I used to take more time to polish the work. Now I just slam it out and grab my paycheck. Funny thing is, the last couple of months they've had less criticism of the work I've pushed through fast ..."
I hear variations of this all over town. And I hear variations of it from my union compatriots in the live-action community. Hard as it is to believe, this is apparently going on nation-wide:
Many U.S. workers are being pushed to toil harder and shoulder the load once carried by colleagues who've since been laid off. That can mean long days without overtime pay or raises, less family time, and more mental and physical fatigue.

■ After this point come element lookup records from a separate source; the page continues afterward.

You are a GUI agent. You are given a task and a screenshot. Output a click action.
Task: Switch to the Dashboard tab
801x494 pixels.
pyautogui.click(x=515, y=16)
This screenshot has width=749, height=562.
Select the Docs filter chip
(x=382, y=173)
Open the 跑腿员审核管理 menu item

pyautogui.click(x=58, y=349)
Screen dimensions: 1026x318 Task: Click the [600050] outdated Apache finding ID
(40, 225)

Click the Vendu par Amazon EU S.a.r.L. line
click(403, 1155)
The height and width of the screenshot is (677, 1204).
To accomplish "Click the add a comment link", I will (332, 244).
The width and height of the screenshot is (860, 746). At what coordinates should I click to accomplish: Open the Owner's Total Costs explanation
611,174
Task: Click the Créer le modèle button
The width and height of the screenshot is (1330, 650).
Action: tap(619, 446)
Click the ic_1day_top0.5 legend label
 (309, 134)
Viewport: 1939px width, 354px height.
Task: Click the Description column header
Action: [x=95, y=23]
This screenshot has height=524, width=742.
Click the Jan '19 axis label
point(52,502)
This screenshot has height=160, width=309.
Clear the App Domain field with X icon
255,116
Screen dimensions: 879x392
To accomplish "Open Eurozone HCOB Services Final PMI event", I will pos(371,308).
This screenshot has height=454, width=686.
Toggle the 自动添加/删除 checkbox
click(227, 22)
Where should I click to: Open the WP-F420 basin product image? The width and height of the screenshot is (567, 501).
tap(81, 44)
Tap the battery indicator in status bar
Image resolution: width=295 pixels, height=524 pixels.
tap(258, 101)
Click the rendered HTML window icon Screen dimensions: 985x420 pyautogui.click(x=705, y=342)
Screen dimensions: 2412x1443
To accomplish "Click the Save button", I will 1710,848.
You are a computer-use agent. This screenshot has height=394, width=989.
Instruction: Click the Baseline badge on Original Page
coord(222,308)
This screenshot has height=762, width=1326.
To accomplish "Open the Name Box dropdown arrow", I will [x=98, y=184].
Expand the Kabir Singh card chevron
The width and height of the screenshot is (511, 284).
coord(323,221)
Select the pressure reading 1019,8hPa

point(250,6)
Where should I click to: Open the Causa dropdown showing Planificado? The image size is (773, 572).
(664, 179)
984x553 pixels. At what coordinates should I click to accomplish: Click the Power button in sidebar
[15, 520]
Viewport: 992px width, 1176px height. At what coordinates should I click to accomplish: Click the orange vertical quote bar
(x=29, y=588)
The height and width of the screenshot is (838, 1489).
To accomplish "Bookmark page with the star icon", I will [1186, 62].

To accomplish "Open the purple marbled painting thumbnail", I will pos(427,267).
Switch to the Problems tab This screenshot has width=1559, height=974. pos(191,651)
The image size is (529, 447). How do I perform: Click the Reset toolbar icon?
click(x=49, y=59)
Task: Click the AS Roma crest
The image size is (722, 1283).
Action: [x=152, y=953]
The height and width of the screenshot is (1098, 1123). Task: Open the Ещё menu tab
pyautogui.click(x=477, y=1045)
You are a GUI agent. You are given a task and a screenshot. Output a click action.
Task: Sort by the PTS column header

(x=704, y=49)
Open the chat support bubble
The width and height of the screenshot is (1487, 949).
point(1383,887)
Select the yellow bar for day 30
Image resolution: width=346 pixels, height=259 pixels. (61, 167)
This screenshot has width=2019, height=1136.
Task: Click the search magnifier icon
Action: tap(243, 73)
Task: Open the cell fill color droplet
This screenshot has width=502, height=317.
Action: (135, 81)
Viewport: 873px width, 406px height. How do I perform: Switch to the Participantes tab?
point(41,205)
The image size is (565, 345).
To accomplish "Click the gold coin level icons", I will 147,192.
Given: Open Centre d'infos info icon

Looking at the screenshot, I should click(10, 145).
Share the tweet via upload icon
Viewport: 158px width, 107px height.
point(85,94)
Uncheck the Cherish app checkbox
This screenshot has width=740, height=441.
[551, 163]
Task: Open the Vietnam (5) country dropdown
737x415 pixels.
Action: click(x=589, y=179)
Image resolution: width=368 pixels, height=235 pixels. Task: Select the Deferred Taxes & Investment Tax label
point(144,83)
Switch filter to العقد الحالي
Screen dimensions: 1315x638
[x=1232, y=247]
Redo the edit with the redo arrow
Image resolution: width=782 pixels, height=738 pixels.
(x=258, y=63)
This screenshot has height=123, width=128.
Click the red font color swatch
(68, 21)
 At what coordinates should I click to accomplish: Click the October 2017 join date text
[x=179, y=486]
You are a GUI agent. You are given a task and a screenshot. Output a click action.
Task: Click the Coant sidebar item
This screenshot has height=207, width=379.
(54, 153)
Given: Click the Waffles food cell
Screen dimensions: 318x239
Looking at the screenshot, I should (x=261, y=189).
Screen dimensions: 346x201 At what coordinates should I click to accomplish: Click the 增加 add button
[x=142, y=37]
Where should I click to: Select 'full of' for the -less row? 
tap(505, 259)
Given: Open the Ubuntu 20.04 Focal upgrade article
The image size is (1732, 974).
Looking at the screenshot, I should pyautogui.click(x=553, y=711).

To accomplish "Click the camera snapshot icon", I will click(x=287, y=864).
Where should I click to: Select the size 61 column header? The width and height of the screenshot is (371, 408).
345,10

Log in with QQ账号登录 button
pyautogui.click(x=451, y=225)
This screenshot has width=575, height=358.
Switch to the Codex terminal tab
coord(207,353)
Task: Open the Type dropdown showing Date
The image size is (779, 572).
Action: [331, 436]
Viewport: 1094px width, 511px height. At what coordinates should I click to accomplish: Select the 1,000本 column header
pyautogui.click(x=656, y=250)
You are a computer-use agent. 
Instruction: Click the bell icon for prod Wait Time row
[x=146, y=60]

Don't like it? Walk out the door and you'll join 15 million unemployed Americans, the largest segment of whom have been idle for more than three months. Your former boss will have plenty of replacements to choose from. There are about six job seekers for every opening.
The workload for many survivors is likely to mount in coming months. As business cycles accelerate, companies get busier, but employers are typically reluctant to add staff until they're convinced the good times will last ...
The fact that everyone in Toon Town is hunkered down, working their tails off, is not news at this site. The fear of layoffs is not news. But it's always useful to step back and look at the forest instead of just the different bits of bark on the trees.
But there's another tough reality for unions just now , and that's in the area of organizing.
Such workers would seem likely to welcome approaches from unions to gain bargaining power with their employers. In fact, it's just the opposite. ...
"It makes it more difficult for unions to organize because people are grateful to have any job," ....
Yep, I'm familiar with this dynamic. People are happy when they have a paycheck, any paycheck. And in that frame of mind, there is a reluctance to rock the boat.